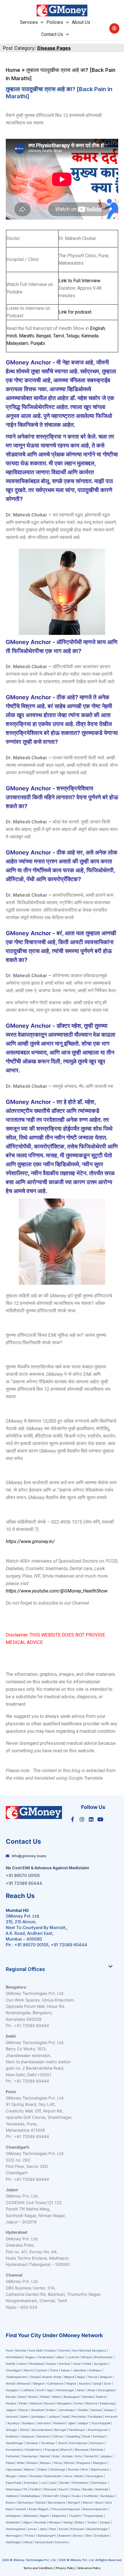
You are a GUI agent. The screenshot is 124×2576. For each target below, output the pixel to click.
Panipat (11, 2403)
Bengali (43, 336)
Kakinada (101, 2489)
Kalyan (66, 2370)
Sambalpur (38, 2416)
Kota (78, 2456)
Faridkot (35, 2489)
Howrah (21, 2509)
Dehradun (44, 2423)
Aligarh (44, 2515)
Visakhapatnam (16, 2377)
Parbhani (59, 2423)
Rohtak (69, 2462)
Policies (54, 22)
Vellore (56, 2396)
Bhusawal (81, 2449)
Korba (78, 2403)
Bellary (79, 2522)
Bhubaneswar (103, 2357)
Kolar (56, 2456)
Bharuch (66, 2449)
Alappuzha (59, 2515)
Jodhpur (54, 2416)
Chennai (63, 2350)
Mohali (10, 2383)
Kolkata (50, 2350)
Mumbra (85, 2383)
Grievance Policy (89, 2568)
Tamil (58, 336)
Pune (10, 2350)
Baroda (11, 2396)
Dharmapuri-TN (16, 2489)
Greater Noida (51, 2377)
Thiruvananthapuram (65, 2509)
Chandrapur (99, 2482)
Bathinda (97, 2449)
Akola (91, 2390)
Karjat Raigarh (38, 2509)
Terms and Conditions (38, 2568)
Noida (87, 2363)
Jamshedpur (67, 2410)
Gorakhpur (48, 2443)
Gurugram (101, 2363)
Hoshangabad (15, 2529)
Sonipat (105, 2522)
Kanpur (51, 2363)
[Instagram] (81, 1819)
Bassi (99, 2502)
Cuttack (41, 2370)
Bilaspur (45, 2462)
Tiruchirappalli (100, 2423)
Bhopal (86, 2357)
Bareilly (88, 2489)
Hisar (52, 2529)
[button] (59, 1969)
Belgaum (106, 2377)
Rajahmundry (100, 2469)
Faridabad (95, 2416)
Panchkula (79, 2416)
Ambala (67, 2456)
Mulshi (79, 2476)
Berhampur (26, 2502)
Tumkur (92, 2522)
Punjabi (37, 343)
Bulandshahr (53, 2476)
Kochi (40, 2390)
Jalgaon (11, 2410)
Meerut (88, 2502)
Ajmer (81, 2390)
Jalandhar (80, 2370)
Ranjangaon (72, 2396)
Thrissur (29, 2535)
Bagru (65, 2496)
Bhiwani (32, 2462)
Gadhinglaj (13, 2542)
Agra (50, 2390)
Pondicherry (33, 2449)
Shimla (24, 2429)
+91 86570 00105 (31, 1944)
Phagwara (83, 2462)
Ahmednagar (65, 2390)
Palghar (71, 2383)
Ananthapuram (98, 2429)
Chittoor (58, 2436)
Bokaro (11, 2502)
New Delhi (36, 2350)
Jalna (43, 2529)
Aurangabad (105, 2390)
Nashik (10, 2363)
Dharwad (50, 2489)
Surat (107, 2383)
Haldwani (12, 2496)
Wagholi (69, 2377)
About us (81, 22)
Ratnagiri (60, 2429)
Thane (54, 2370)
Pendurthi (91, 2456)
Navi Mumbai (81, 2350)
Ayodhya (13, 2423)
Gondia (64, 2482)
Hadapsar (28, 2436)
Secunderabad (41, 2429)
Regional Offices (25, 1969)
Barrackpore (56, 2502)
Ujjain (71, 2423)
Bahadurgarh (47, 2535)
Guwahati (37, 2410)
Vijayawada (14, 2469)
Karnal (63, 2529)
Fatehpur (99, 2436)
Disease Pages (54, 48)
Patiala (44, 2396)
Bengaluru (99, 2350)
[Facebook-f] (72, 1819)
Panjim (23, 2403)
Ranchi (28, 2370)
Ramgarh (74, 2502)
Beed (22, 2396)
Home (13, 70)
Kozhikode (91, 2496)
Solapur (109, 2410)
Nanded (87, 2396)
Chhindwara (80, 2482)
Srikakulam (13, 2522)
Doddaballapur (31, 2496)
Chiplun (42, 2469)
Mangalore (64, 2403)
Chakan (35, 2377)
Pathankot (13, 2456)
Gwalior (83, 2410)
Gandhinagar (15, 2443)
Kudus (76, 2496)
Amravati (111, 2416)
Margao (11, 2476)
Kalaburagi (107, 2403)
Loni (44, 2482)
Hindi (11, 336)
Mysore (49, 2403)
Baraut (78, 2535)
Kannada (89, 336)
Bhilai (20, 2462)
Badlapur (28, 2423)
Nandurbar (29, 2456)
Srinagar (11, 2429)
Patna (58, 2462)
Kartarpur (97, 2443)
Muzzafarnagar (97, 2529)
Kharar (24, 2410)
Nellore (101, 2396)
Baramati (43, 2436)
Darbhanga (57, 2469)
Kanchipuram (78, 2443)
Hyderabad (45, 2357)
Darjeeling (73, 2436)
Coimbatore (55, 2383)
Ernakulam (102, 2535)
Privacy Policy (65, 2568)
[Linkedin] (91, 1819)
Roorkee (73, 2469)
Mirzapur (55, 2522)
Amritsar (65, 2363)
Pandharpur (77, 2429)
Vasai (76, 2363)
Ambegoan (13, 2515)
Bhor (85, 2469)
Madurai (36, 2403)
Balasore (65, 2535)
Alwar (23, 2476)
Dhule (86, 2436)
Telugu (72, 336)
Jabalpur (106, 2456)
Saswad (96, 2410)
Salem (24, 2416)
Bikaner (29, 2469)
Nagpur (30, 2357)
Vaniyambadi (43, 2542)
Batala (40, 2502)
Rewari (32, 2396)
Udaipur (83, 2423)
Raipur (81, 2377)
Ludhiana (27, 2390)
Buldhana (12, 2436)
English (97, 328)
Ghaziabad (36, 2363)
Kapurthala (13, 2482)
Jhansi (62, 2443)
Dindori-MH (51, 2496)
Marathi (26, 336)
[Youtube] (100, 1819)
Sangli (97, 2383)
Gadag (67, 2522)
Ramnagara (14, 2535)
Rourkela (40, 2522)
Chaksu (75, 2489)
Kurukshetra (14, 2449)
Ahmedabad (14, 2357)
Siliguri (27, 2522)
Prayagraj (51, 2449)
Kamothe (61, 2542)
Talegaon (38, 2383)
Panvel (92, 2377)
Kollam (51, 2410)
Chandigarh (14, 2370)
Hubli (65, 2416)
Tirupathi (75, 2515)
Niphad (45, 2456)
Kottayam (77, 2529)
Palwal (10, 2462)
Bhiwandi (23, 2383)
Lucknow (73, 2357)
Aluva (68, 2476)
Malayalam (17, 343)
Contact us (52, 34)
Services (29, 22)
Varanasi (12, 2416)
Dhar (88, 2535)
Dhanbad (35, 2476)
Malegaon (99, 2462)
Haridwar (32, 2443)
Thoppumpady (93, 2515)
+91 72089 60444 (69, 1944)
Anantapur (31, 2482)
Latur (53, 2482)
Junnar (32, 2529)
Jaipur (60, 2357)
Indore (22, 2363)
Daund (63, 2489)
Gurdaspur (107, 2496)
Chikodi (27, 2542)
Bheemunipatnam (95, 2509)
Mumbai (21, 2350)
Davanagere (94, 2476)
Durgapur (12, 2390)
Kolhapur (95, 2370)
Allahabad (30, 2515)
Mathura (91, 2403)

════

EXERCISE BRIEF
Would it be possible to copy the material exactly, excluding the images?

THE COMPLETED TASK
You are a GUI agent. The screenshot is 124×2576. For each target below, output the pixel to click.
Panipat (11, 2403)
Bengali (43, 336)
Kakinada (101, 2489)
Kalyan (66, 2370)
Sambalpur (38, 2416)
Kota (78, 2456)
Faridkot (35, 2489)
Howrah (21, 2509)
Dehradun (44, 2423)
Aligarh (44, 2515)
Visakhapatnam (16, 2377)
Parbhani (59, 2423)
Rohtak (69, 2462)
Policies (54, 22)
Vellore (56, 2396)
Bhusawal (81, 2449)
Korba (78, 2403)
Bellary (79, 2522)
Bhubaneswar (103, 2357)
Kolar (56, 2456)
Bharuch (66, 2449)
Alappuzha (59, 2515)
Jodhpur (54, 2416)
Chennai (63, 2350)
Mohali (10, 2383)
Kolkata (50, 2350)
Mumbra (85, 2383)
Grievance Policy (89, 2568)
Tamil (58, 336)
Pune (10, 2350)
Baroda (11, 2396)
Dharmapuri-TN (16, 2489)
Greater Noida (51, 2377)
Thiruvananthapuram (65, 2509)
Chandrapur (99, 2482)
Bathinda (97, 2449)
Akola (91, 2390)
Karjat Raigarh (38, 2509)
Terms and Conditions (38, 2568)
Noida (87, 2363)
Jamshedpur (67, 2410)
Gorakhpur (48, 2443)
Gurugram (101, 2363)
Hoshangabad (15, 2529)
Sonipat (105, 2522)
Kanpur (51, 2363)
[Instagram] (81, 1819)
Bassi (99, 2502)
Cuttack (41, 2370)
Bilaspur (45, 2462)
Tiruchirappalli (100, 2423)
Bhopal (86, 2357)
Bareilly (88, 2489)
Hisar (52, 2529)
[button] (59, 1969)
Belgaum (106, 2377)
Rajahmundry (100, 2469)
Faridabad (95, 2416)
Panchkula (79, 2416)
Ambala (67, 2456)
Mulshi (79, 2476)
Berhampur (26, 2502)
Tumkur (92, 2522)
Punjabi (37, 343)
Bulandshahr (53, 2476)
Kochi (40, 2390)
Jalgaon (11, 2410)
Meerut (88, 2502)
Ajmer (81, 2390)
Jalandhar (80, 2370)
Ranjangaon (72, 2396)
Thrissur (29, 2535)
Bagru (65, 2496)
Bhiwani (32, 2462)
Gadhinglaj (13, 2542)
Agra (50, 2390)
Pondicherry (33, 2449)
Shimla (24, 2429)
+91 86570 00105 (31, 1944)
Phagwara (83, 2462)
Ahmednagar (65, 2390)
Palghar (71, 2383)
Ananthapuram (98, 2429)
Chittoor (58, 2436)
Bokaro (11, 2502)
New Delhi (36, 2350)
Jalna (43, 2529)
Aurangabad (105, 2390)
Nashik (10, 2363)
Dharwad (50, 2489)
Surat (107, 2383)
Haldwani (12, 2496)
Wagholi (69, 2377)
About us (81, 22)
Ratnagiri (60, 2429)
Thane (54, 2370)
Pendurthi (91, 2456)
Navi Mumbai (81, 2350)
Ayodhya (13, 2423)
Gondia (64, 2482)
Hadapsar (28, 2436)
Secunderabad (41, 2429)
Regional Offices (25, 1969)
Barrackpore (56, 2502)
Ujjain (71, 2423)
Bahadurgarh (47, 2535)
Guwahati (37, 2410)
Vijayawada (14, 2469)
Karnal (63, 2529)
Fatehpur (99, 2436)
Disease Pages (54, 48)
Patiala (44, 2396)
Bengaluru (99, 2350)
[Facebook-f] (72, 1819)
Panjim (23, 2403)
Ranchi (28, 2370)
Ramgarh (74, 2502)
Beed (22, 2396)
Home (13, 70)
Kozhikode (91, 2496)
Solapur (109, 2410)
Nanded (87, 2396)
Chhindwara (80, 2482)
Srikakulam (13, 2522)
Doddaballapur (31, 2496)
Chiplun (42, 2469)
Mangalore (64, 2403)
Chakan (35, 2377)
Pathankot (13, 2456)
Gwalior (83, 2410)
Gandhinagar (15, 2443)
Kudus (76, 2496)
Amravati (111, 2416)
Margao (11, 2476)
Kalaburagi (107, 2403)
Loni (44, 2482)
Hindi (11, 336)
Mysore (49, 2403)
Baraut (78, 2535)
Kannada (89, 336)
Bhilai (20, 2462)
Badlapur (28, 2423)
Nandurbar (29, 2456)
Srinagar (11, 2429)
Patna (58, 2462)
Kartarpur (97, 2443)
Muzzafarnagar (97, 2529)
Kharar (24, 2410)
Nellore (101, 2396)
Baramati (43, 2436)
Darbhanga (57, 2469)
Kanchipuram (78, 2443)
Hyderabad (45, 2357)
Darjeeling (73, 2436)
Coimbatore (55, 2383)
Ernakulam (102, 2535)
Privacy Policy (65, 2568)
[Linkedin] (91, 1819)
Roorkee (73, 2469)
Mirzapur (55, 2522)
Amritsar (65, 2363)
Pandharpur (77, 2429)
Vasai (76, 2363)
Ambegoan (13, 2515)
Bhor (85, 2469)
Madurai (36, 2403)
Balasore (65, 2535)
Alwar (23, 2476)
Dhule (86, 2436)
Telugu (72, 336)
Jabalpur (106, 2456)
Saswad (96, 2410)
Salem (24, 2416)
Bikaner (29, 2469)
Nagpur (30, 2357)
Vaniyambadi (43, 2542)
Batala (40, 2502)
Rewari (32, 2396)
Udaipur (83, 2423)
Raipur (81, 2377)
Ludhiana (27, 2390)
Buldhana (12, 2436)
English (97, 328)
Ghaziabad (36, 2363)
Kapurthala (13, 2482)
Jhansi (62, 2443)
Dindori-MH (51, 2496)
Marathi (26, 336)
[Youtube] (100, 1819)
Sangli (97, 2383)
Gadag (67, 2522)
Ramnagara (14, 2535)
Rourkela (40, 2522)
Chaksu (75, 2489)
Kurukshetra (14, 2449)
Ahmedabad (14, 2357)
Siliguri (27, 2522)
Prayagraj (51, 2449)
Kamothe (61, 2542)
Talegaon (38, 2383)
Panvel (92, 2377)
Kollam (51, 2410)
Chandigarh (14, 2370)
Hubli (65, 2416)
Tirupathi (75, 2515)
Niphad (45, 2456)
Kottayam (77, 2529)
Palwal (10, 2462)
Bhiwandi (23, 2383)
Lucknow (73, 2357)
Aluva (68, 2476)
Malayalam (17, 343)
Contact us (52, 34)
Services (29, 22)
Varanasi (12, 2416)
Dhar (88, 2535)
Dhanbad (35, 2476)
Malegaon (99, 2462)
Haridwar (32, 2443)
Thoppumpady (93, 2515)
+91 72089 60444 (69, 1944)
Anantapur (31, 2482)
Latur (53, 2482)
Junnar (32, 2529)
Jaipur (60, 2357)
Indore (22, 2363)
Daund (63, 2489)
Gurdaspur (107, 2496)
Chikodi (27, 2542)
Bheemunipatnam (95, 2509)
Mumbai (21, 2350)
Davanagere (94, 2476)
Durgapur (12, 2390)
Kolhapur (95, 2370)
Allahabad (30, 2515)
Mathura (91, 2403)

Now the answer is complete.